Work required
The required result is each line of the entries below containing the string "computer".

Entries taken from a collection
..........

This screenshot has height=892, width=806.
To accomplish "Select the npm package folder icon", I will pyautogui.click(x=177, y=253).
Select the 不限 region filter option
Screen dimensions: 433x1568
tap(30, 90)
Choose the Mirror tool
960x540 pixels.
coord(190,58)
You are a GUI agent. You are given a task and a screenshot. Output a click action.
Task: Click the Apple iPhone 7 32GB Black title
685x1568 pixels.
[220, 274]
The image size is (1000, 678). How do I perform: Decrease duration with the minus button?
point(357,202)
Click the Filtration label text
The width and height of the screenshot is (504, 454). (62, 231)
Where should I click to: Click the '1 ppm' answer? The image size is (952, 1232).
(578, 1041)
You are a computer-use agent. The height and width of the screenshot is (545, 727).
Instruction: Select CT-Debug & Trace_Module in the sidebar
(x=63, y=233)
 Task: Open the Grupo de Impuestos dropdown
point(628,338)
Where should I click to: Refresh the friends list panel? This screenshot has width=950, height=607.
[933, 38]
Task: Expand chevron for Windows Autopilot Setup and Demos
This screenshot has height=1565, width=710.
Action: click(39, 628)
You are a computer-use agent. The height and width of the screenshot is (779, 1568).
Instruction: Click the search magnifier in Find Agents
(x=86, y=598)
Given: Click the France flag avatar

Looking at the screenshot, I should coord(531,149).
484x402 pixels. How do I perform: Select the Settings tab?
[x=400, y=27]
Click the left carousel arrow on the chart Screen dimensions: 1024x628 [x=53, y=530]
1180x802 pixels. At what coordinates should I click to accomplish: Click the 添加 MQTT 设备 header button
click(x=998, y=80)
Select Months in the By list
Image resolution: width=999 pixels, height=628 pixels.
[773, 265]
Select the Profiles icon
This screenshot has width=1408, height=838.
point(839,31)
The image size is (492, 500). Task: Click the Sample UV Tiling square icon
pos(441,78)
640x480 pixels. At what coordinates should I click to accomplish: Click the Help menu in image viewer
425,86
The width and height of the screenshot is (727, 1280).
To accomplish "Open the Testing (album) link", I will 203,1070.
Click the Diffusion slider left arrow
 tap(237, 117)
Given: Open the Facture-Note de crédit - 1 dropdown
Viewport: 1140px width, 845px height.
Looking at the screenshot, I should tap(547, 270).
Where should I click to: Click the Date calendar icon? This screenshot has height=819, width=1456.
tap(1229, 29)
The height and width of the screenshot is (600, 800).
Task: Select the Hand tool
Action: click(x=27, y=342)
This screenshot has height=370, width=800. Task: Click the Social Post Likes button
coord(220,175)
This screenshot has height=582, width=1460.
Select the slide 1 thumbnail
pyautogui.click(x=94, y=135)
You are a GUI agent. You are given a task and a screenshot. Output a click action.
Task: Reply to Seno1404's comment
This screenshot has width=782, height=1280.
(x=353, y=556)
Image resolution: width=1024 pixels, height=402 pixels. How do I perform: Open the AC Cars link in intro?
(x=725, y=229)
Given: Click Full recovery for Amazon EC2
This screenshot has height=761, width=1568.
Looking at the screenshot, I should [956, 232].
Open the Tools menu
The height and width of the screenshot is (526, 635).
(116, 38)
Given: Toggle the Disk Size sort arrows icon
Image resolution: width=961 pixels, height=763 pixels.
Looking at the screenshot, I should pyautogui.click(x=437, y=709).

..........

Response
You are a computer-use agent. The height and width of the screenshot is (545, 727).
You are a computer-use agent. The height and width of the screenshot is (779, 1568).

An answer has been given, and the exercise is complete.